- _Estratto fornito_

________

Ho aggiunto la stringa e appena riavvio lo provo.

Bengio

----------

## gutter

 *Bengio wrote:*   

> grazie mille gutter e che velocita'!
> 
> Ho aggiunto la stringa e appena riavvio lo provo.
> 
> Bengio

 

Di niente, questo forum serve solo per aiutarci e per scambiare idee   :Very Happy: 

----------

## Yota_VGA

Grazie anche di qua, hehehe ^_^

----------

## G2k

mah...tutti dicono che linux e' stabilissimo ecc ecc...non lo vedo come tutta sta cosa stabile io a dire il vero. Cioe'..fare un kernel che e' talmente bacato da non poter supportare il floppy per bene non vi sembra un tanto stranino a voi? succederebbe con mac o con windows? non che windows sia buono...pero' nella sua scrausezza non fa ste schifezze.

rimango spesso deluso con linux  :Confused: 

----------

## Yota_VGA

Liberissimo di pensarla come vuoi, effettivamente i bug ci sono in ogni software.

Vorrei farti notare però una cosa. I tempi di correzione dei bug su linux sono brevissimi, ed inoltre normalmente tutti documentati entro breve. Se non vuoi bug ti prendi una versione del kernel (e degli altri software) leggermente più "vecchia", dove, tra tutti i bug documentati, non ce n'è nessuno che ti lede. Su windows non ci sono di questi bugs, ma un kernel nuovo esce se siamo fortunati dopo un anno, e ti posso dire che con alcuni hardware che dovrebbero essere perfettamente supportati va proprio una schifezza (blocchi continui, lentezza ecc). Con linux se ho un problema generalmente in 2 giorni l'ho bello che sistemato. Con windows c'è da aspettare la patch che non è detto che sistemerà il problema.

In ogni caso non son qui per convincerti, ognuno può e sarebbe meglio che avesse le proprie idee, e non pensasse le cose per sentito dire. Rispetto le idee di tutti se sono proprie e ragionate, posso tutt'al più non condividerle  :Smile: 

Bye  :Very Happy: 

----------

## G2k

 :Wink: 

Come disse Voltaire

 *Quote:*   

> I do not agree with what you have to say but I'll defend to death your right to say it.

________

- _Materiale mostrato_
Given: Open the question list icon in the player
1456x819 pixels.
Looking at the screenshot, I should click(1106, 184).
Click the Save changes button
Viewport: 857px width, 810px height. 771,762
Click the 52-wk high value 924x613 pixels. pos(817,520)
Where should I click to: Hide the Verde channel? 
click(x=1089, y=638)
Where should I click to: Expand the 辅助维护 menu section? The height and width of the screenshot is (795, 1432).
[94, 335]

________

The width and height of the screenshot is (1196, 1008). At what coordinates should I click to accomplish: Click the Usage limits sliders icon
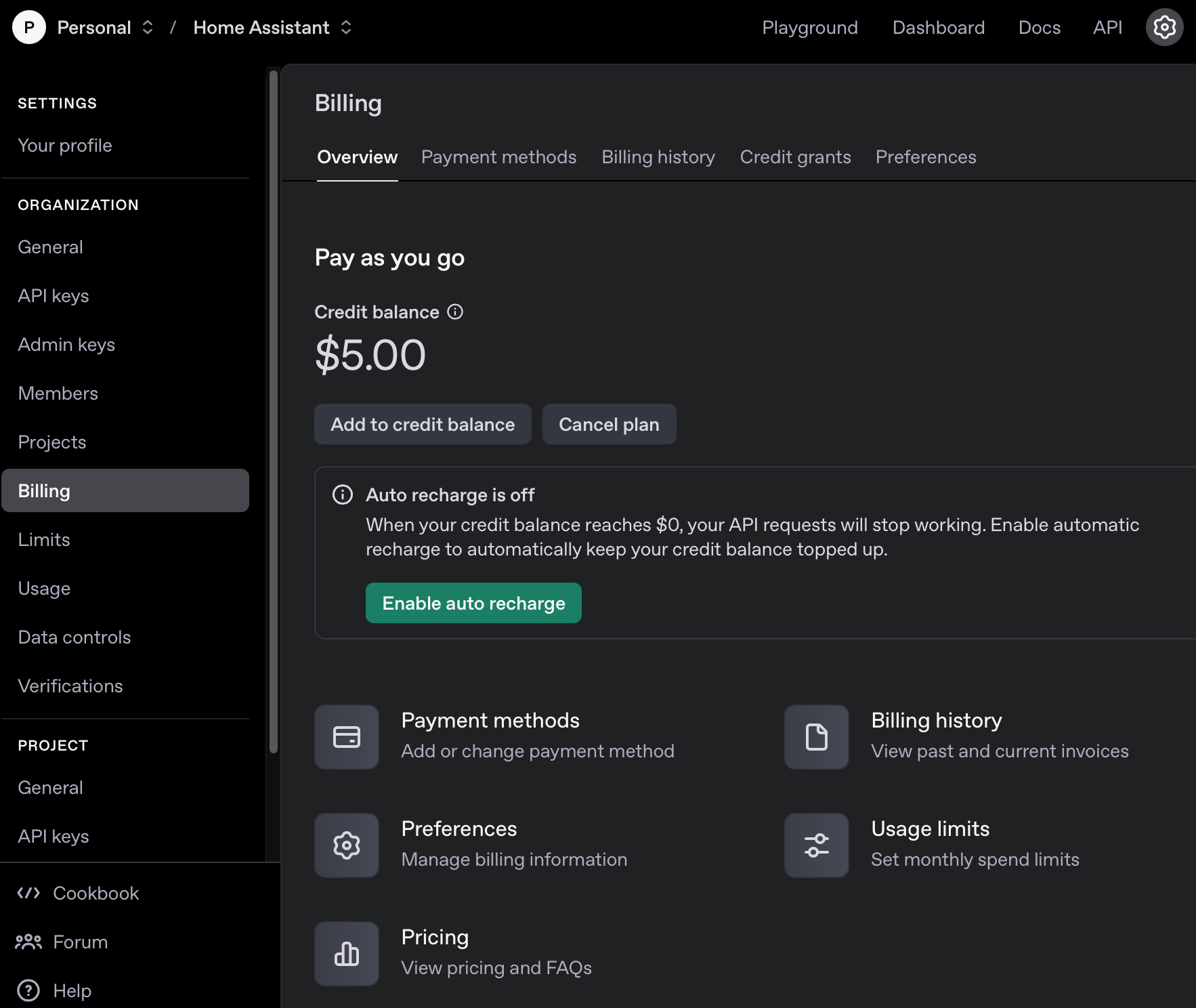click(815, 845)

________

- _Consegna 1_
Rispondi in breve alle domande sull'estratto.
(a) Secondo G2k, quale dispositivo il kernel è talmente bacato da non supportare per bene?
(b) Secondo Yota_VGA, in quanti giorni di solito sistema un problema con linux?
(c) A chi attribuisce G2k la citazione finale?
- _Consegna 2_
Ripeti dall'estratto, parola per parola, tutto ciò che va da "rimango spesso deluso" giù fino a "sistemerà il problema.".
Il materiale non ha alcun legame con l'estratto.

- _Risposta corretta 1_
(a) Il floppy.
(b) In 2 giorni.
(c) A Voltaire.

- _Risposta corretta 2_
rimango spesso deluso con linux  :Confused: 

----------

## Yota_VGA

Liberissimo di pensarla come vuoi, effettivamente i bug ci sono in ogni software.

Vorrei farti notare però una cosa. I tempi di correzione dei bug su linux sono brevissimi, ed inoltre normalmente tutti documentati entro breve. Se non vuoi bug ti prendi una versione del kernel (e degli altri software) leggermente più "vecchia", dove, tra tutti i bug documentati, non ce n'è nessuno che ti lede. Su windows non ci sono di questi bugs, ma un kernel nuovo esce se siamo fortunati dopo un anno, e ti posso dire che con alcuni hardware che dovrebbero essere perfettamente supportati va proprio una schifezza (blocchi continui, lentezza ecc). Con linux se ho un problema generalmente in 2 giorni l'ho bello che sistemato. Con windows c'è da aspettare la patch che non è detto che sistemerà il problema.